▶ _Exercise_
Using the records below, filter for lines that contain the string "Expand" and copy them out.

▶ _Extracted records_
* * *
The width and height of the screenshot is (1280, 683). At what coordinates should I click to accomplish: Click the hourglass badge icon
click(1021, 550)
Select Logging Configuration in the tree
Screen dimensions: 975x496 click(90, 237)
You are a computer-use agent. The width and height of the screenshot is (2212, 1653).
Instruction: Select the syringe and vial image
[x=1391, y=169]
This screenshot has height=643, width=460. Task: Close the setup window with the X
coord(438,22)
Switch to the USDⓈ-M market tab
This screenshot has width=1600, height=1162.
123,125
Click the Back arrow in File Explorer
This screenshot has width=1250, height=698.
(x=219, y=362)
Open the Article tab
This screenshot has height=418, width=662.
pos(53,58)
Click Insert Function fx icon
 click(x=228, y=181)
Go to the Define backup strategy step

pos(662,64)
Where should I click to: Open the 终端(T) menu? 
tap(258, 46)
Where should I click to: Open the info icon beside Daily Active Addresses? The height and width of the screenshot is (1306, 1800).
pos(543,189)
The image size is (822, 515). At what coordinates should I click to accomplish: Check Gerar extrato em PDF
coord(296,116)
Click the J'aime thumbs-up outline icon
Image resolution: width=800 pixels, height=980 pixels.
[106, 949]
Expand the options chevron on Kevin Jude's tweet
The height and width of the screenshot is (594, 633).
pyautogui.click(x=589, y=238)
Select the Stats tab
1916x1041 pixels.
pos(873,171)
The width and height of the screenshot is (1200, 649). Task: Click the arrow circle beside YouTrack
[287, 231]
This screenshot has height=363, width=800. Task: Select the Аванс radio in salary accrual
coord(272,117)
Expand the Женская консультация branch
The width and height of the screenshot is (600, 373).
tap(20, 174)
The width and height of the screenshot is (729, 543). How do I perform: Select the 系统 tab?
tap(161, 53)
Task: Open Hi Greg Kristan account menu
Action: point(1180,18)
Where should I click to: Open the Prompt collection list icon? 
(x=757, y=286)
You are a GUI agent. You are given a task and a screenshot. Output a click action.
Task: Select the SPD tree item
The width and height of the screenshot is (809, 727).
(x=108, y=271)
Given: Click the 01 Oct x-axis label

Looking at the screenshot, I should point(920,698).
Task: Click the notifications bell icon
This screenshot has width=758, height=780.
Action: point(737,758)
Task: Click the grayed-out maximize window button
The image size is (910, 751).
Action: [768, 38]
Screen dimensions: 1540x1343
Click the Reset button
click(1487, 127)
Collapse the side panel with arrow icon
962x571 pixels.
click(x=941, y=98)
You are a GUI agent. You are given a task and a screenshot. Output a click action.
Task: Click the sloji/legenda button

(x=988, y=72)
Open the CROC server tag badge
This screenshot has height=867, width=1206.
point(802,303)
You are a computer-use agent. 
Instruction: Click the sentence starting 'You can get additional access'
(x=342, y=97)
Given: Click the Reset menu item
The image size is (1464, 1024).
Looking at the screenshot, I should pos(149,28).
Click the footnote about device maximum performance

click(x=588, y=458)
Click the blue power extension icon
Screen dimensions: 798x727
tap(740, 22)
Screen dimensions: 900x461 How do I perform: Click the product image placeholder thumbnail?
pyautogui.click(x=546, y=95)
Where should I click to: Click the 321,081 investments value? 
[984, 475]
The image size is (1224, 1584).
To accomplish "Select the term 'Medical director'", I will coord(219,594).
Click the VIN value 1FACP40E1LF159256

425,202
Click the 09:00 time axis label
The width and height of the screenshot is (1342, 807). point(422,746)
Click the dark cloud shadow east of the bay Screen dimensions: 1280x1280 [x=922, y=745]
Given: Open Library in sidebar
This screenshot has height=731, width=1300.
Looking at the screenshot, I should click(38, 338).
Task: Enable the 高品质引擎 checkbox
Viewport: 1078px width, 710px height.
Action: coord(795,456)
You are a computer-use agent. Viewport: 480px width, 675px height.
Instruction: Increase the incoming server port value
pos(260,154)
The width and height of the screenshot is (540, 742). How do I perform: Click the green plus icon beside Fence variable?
* * *
▶ _Answer box_
Expand the options chevron on Kevin Jude's tweet
Expand the Женская консультация branch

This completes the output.